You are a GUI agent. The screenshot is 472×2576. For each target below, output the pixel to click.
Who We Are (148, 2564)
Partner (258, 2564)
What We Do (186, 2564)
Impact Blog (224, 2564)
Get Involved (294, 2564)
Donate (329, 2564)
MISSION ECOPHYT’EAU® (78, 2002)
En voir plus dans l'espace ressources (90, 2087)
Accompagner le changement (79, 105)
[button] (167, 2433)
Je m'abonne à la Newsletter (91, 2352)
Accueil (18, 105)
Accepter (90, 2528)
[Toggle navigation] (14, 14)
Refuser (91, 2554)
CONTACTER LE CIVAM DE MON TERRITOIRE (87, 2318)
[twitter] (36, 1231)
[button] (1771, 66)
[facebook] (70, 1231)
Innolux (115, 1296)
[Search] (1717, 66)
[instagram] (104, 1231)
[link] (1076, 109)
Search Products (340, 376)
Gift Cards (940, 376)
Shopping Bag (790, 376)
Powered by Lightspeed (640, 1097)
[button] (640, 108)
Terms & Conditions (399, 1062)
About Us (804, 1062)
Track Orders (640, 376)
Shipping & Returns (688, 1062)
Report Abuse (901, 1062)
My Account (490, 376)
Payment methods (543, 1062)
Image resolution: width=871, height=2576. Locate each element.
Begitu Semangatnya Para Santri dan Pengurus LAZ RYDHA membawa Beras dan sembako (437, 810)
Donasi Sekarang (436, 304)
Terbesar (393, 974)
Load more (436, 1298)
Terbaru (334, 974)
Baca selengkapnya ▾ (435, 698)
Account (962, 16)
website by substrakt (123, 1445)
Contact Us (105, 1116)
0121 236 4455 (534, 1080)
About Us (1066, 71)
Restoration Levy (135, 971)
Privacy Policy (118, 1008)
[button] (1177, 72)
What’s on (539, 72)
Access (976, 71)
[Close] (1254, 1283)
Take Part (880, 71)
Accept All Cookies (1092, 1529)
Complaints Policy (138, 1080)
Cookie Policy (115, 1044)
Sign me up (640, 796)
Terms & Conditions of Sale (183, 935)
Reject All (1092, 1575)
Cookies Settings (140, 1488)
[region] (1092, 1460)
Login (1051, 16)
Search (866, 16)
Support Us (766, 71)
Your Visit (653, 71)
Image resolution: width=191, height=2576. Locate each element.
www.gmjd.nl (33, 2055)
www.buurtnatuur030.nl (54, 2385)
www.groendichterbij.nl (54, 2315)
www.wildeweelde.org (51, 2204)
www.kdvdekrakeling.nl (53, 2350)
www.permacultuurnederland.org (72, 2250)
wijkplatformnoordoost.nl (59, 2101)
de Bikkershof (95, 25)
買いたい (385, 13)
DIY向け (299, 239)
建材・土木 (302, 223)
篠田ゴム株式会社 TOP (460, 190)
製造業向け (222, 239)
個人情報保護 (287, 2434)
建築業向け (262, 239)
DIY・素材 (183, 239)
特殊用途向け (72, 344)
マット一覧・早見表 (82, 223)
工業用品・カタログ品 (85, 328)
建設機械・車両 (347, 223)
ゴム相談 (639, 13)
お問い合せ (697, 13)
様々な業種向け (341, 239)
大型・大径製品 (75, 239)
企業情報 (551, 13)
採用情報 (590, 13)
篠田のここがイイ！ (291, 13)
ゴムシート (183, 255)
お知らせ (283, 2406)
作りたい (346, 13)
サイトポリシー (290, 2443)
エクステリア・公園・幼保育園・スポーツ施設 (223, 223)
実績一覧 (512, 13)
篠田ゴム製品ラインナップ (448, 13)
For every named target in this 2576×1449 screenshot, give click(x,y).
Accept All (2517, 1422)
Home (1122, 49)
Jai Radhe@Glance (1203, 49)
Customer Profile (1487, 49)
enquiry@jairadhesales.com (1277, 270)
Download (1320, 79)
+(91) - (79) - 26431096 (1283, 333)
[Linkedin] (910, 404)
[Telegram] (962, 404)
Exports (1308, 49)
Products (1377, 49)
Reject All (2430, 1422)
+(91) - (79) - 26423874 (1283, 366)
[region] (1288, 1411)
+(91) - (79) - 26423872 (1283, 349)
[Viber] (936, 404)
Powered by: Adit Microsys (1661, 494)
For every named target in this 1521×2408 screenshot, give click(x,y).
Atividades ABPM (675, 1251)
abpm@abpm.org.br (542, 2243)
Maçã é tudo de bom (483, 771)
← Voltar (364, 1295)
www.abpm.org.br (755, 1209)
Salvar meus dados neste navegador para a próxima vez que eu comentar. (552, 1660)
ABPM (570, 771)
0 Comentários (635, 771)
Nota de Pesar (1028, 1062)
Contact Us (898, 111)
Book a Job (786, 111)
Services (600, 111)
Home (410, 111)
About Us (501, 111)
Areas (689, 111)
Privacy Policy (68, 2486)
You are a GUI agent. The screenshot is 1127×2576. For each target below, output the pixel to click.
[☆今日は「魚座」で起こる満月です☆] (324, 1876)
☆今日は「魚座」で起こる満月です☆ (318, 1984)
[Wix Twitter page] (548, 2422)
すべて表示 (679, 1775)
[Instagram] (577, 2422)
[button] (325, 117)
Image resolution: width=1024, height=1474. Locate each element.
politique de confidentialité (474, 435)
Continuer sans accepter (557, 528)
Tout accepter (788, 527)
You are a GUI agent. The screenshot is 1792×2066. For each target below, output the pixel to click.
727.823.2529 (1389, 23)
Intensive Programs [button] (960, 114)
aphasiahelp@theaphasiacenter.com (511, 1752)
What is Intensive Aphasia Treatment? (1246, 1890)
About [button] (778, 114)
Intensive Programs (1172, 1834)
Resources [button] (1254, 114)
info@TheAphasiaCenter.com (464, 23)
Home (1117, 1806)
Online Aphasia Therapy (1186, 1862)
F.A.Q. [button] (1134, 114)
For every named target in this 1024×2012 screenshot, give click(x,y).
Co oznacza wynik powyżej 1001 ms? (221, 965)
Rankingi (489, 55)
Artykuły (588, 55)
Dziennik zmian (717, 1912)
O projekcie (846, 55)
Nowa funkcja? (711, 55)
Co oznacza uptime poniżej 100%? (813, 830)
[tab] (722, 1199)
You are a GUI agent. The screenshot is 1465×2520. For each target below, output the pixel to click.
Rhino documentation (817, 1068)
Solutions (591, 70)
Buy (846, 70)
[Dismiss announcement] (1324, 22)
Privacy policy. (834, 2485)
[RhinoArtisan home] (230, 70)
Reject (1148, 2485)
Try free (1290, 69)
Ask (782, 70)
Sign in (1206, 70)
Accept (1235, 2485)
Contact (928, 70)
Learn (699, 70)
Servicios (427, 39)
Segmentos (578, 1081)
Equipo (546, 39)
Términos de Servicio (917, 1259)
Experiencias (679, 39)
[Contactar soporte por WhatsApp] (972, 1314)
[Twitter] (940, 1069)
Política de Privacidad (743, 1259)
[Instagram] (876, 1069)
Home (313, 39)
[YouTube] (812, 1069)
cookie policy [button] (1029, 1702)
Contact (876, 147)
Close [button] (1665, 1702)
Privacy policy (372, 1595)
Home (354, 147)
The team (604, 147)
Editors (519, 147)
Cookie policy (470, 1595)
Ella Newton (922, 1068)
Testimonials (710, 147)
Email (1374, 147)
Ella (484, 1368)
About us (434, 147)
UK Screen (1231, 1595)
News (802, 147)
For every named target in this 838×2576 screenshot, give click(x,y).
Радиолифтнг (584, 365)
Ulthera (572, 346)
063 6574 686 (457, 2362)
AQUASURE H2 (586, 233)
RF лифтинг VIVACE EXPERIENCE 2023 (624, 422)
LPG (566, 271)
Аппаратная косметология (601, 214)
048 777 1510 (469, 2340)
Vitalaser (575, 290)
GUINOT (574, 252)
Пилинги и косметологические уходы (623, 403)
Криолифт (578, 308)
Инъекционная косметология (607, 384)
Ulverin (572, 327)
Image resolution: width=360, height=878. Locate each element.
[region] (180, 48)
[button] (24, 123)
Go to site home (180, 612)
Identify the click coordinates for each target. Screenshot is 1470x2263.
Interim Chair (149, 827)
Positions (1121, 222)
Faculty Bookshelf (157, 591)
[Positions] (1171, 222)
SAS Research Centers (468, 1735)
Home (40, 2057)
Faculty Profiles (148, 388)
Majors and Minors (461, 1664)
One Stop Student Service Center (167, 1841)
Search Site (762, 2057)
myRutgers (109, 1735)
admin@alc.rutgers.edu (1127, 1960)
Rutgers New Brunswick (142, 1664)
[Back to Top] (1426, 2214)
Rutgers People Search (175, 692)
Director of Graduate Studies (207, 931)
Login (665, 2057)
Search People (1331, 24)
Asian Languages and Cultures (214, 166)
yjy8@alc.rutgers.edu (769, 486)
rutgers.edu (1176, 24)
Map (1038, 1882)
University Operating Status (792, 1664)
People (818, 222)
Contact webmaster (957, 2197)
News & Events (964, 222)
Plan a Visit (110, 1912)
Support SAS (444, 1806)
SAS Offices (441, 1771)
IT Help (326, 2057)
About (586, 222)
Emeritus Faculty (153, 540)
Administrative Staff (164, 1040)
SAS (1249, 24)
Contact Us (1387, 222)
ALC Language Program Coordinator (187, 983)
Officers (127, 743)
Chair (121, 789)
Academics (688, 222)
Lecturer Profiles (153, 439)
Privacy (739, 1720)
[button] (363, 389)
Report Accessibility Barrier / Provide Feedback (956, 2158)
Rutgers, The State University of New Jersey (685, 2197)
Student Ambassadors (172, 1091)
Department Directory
::::
- **YOUR TASK**
Find where the line with "Cookie policy (470, 1595)" sits in the material above, then copy exactly from it through the line with "Аппаратная косметология (601, 214)". Add no other line.

- **SOLUTION**
Cookie policy (470, 1595)
Ella Newton (922, 1068)
Testimonials (710, 147)
Email (1374, 147)
Ella (484, 1368)
About us (434, 147)
UK Screen (1231, 1595)
News (802, 147)
For every named target in this 838×2576 screenshot, give click(x,y).
Радиолифтнг (584, 365)
Ulthera (572, 346)
063 6574 686 (457, 2362)
AQUASURE H2 (586, 233)
RF лифтинг VIVACE EXPERIENCE 2023 (624, 422)
LPG (566, 271)
Аппаратная косметология (601, 214)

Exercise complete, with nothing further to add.